GIT-CHECK-IGNORE(1) Git Manual GIT-CHECK-IGNORE(1)NAMEgit-check-ignore - Debug gitignore / exclude files
SYNOPSIS
git check-ignore [options] pathname...
git check-ignore [options] --stdin < <list-of-paths>
DESCRIPTION
For each pathname given via the command-line or from a file via
--stdin, show the pattern from .gitignore (or other input files to the
exclude mechanism) that decides if the pathname is excluded or
included. Later patterns within a file take precedence over earlier
ones.
OPTIONS-q, --quiet
Don’t output anything, just set exit status. This is only valid
with a single pathname.
-v, --verbose
Also output details about the matching pattern (if any) for each
given pathname.
--stdin
Read file names from stdin instead of from the command-line.
-z
The output format is modified to be machine-parseable (see below).
If --stdin is also given, input paths are separated with a NUL
character instead of a linefeed character.
-n, --non-matching
Show given paths which don’t match any pattern. This only makes
sense when --verbose is enabled, otherwise it would not be possible
to distinguish between paths which match a pattern and those which
don’t.
OUTPUT
By default, any of the given pathnames which match an ignore pattern
will be output, one per line. If no pattern matches a given path,
nothing will be output for that path; this means that path will not be
ignored.
If --verbose is specified, the output is a series of lines of the form:
<source> <COLON> <linenum> <COLON> <pattern> <HT> <pathname>
<pathname> is the path of a file being queried, <pattern> is the
matching pattern, <source> is the pattern’s source file, and <linenum>
is the line number of the pattern within that source. If the pattern
contained a ! prefix or / suffix, it will be preserved in the output.
────────────────
- Prompt 1
Copy the listing lines word for word, starting at the line containing "Given: Select the [ALPHA] Hub folder icon" and ending at the line containing "(x=704, y=27)". Omit the pictures.
- Prompt 2
Resume the git check-ignore manual page from its last line.

- Given data
────────────────
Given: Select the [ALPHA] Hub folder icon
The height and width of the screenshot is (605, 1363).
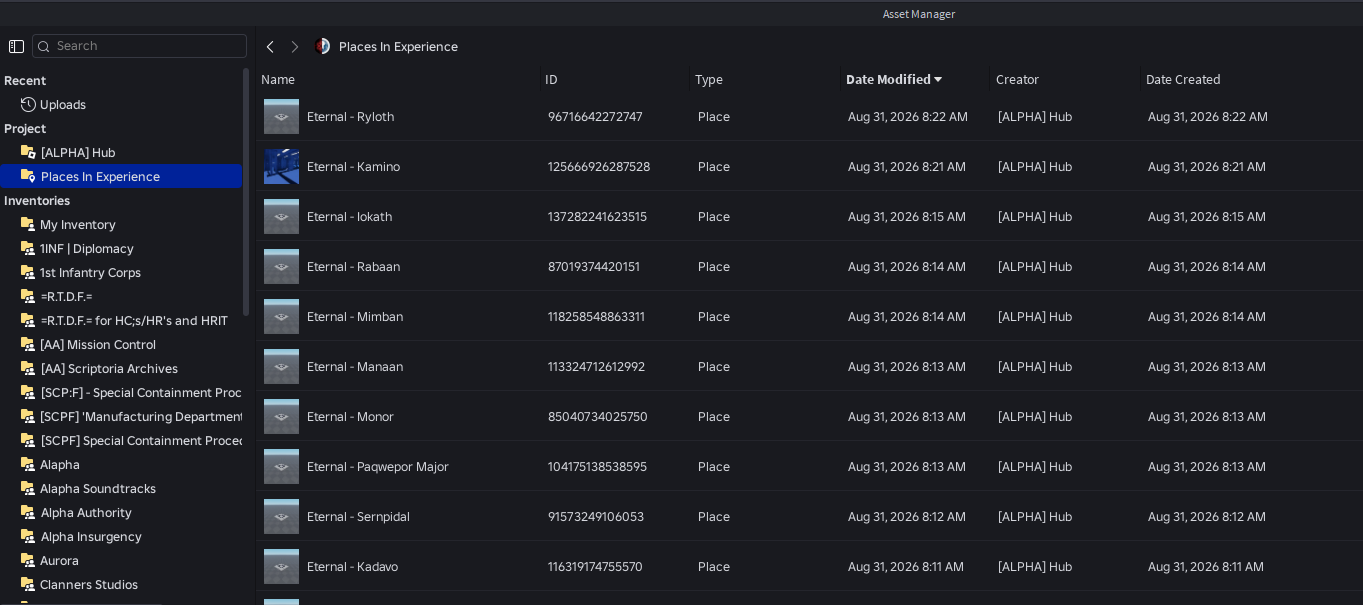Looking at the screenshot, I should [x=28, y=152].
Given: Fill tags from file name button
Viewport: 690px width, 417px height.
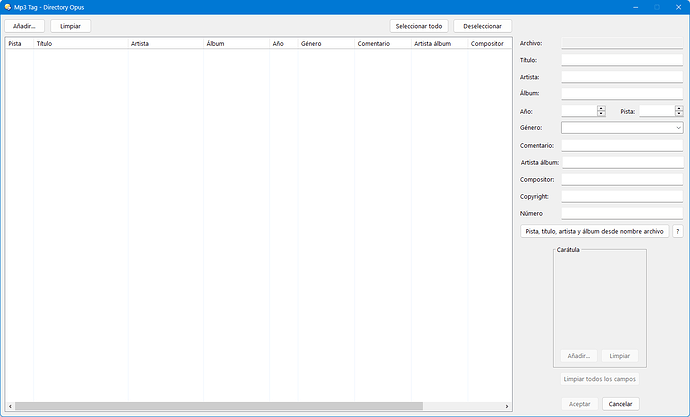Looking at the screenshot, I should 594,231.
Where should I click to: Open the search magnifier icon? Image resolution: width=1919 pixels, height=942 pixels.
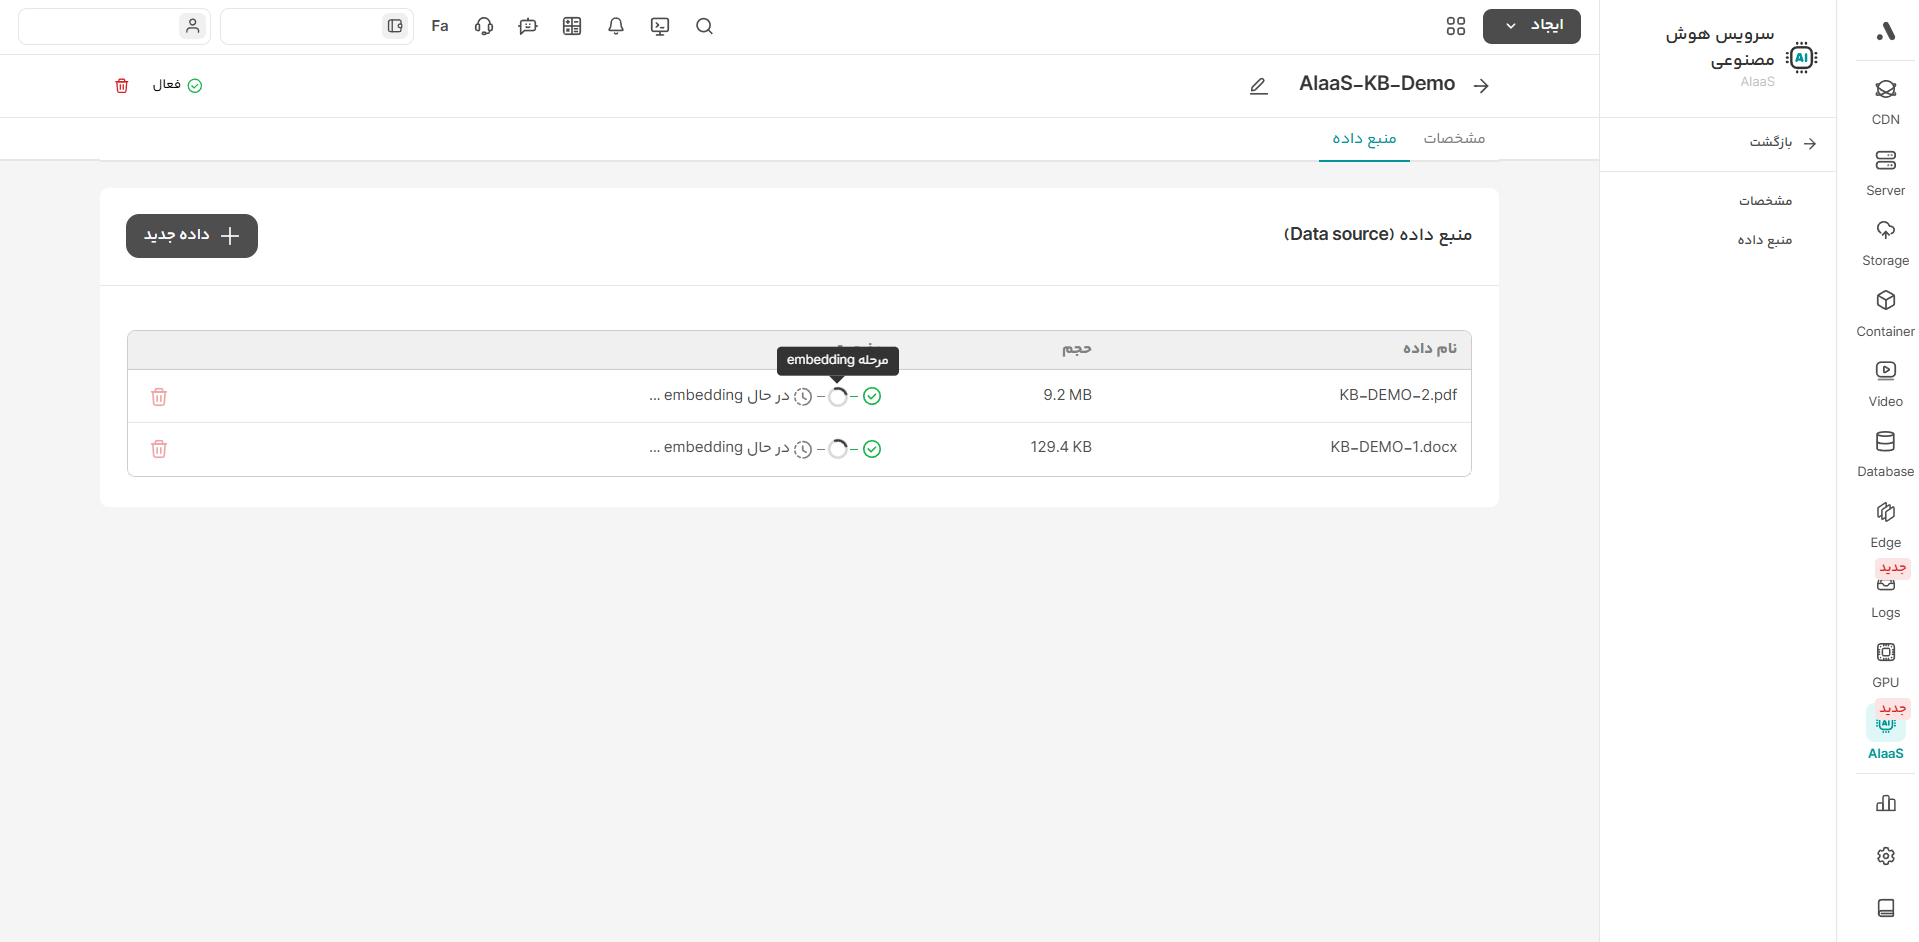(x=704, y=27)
────────────────
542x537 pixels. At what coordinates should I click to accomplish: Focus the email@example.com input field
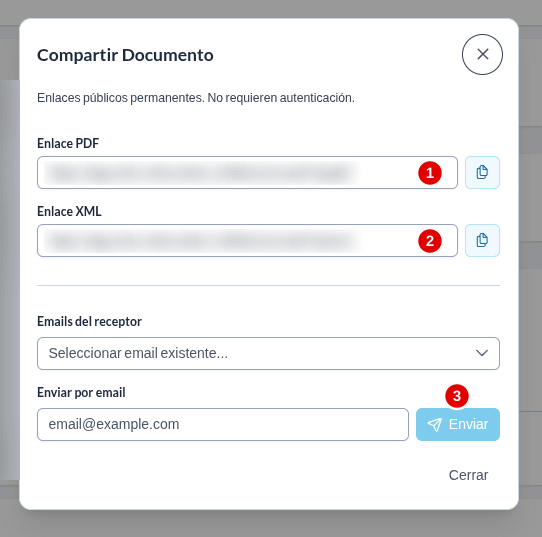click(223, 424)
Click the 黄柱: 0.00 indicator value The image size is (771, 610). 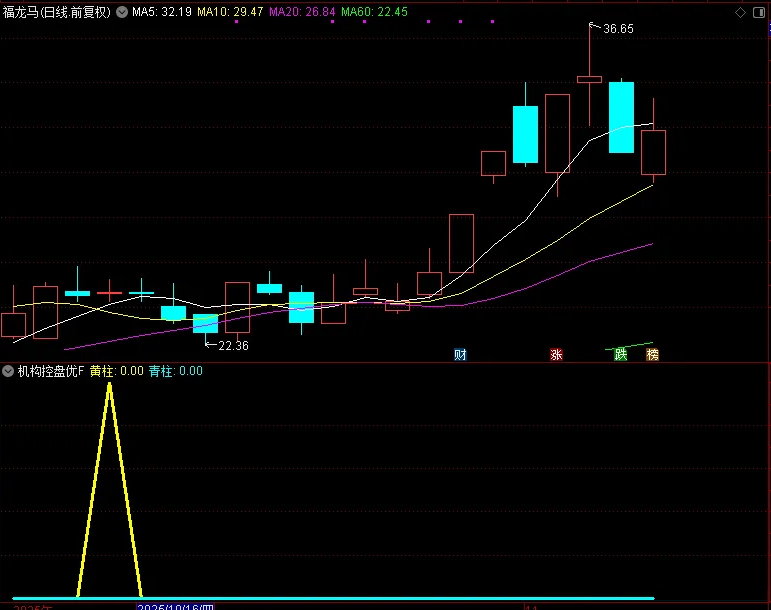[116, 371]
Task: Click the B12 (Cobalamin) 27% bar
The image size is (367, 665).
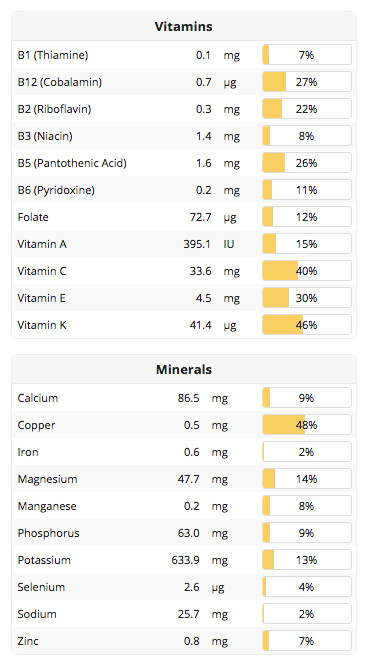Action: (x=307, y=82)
────────────────
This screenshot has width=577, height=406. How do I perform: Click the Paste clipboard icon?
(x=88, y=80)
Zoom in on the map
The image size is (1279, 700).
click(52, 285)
────────────────
- Expected output 1
Given: Select the [ALPHA] Hub folder icon
The height and width of the screenshot is (605, 1363).
Looking at the screenshot, I should [x=28, y=152].
Given: Fill tags from file name button
Viewport: 690px width, 417px height.
Looking at the screenshot, I should 594,231.
Where should I click to: Open the search magnifier icon? Image resolution: width=1919 pixels, height=942 pixels.
(x=704, y=27)

- Expected output 2
<source> will be an absolute path when referring to the file configured
by core.excludesfile, or relative to the repository root when referring
to .git/info/exclude or a per-directory exclude file.
If -z is specified, the pathnames in the output are delimited by the
null character; if --verbose is also specified then null characters are
also used instead of colons and hard tabs:
<source> <NULL> <linenum> <NULL> <pattern> <NULL> <pathname> <NULL>
If -n or --non-matching are specified, non-matching pathnames will also
be output, in which case all fields in each output record except for
<pathname> will be empty. This can be useful when running
non-interactively, so that files can be incrementally streamed to STDIN
of a long-running check-ignore process, and for each of these files,
STDOUT will indicate whether that file matched a pattern or not.
(Without this option, it would be impossible to tell whether the
absence of output for a given file meant that it didn’t match any
pattern, or that the output hadn’t been generated yet.)
Buffering happens as documented under the GIT_FLUSH option in git(1).
The caller is responsible for avoiding deadlocks caused by overfilling
an input buffer or reading from an empty output buffer.
EXIT STATUS
0
One or more of the provided paths is ignored.
1
None of the provided paths are ignored.
128
A fatal error was encountered.
SEE ALSOgitignore(5)gitconfig(5)git-ls-files(1)GIT
Part of the git(1) suite
Git 1.8.4.5 12/05/2013 GIT-CHECK-IGNORE(1)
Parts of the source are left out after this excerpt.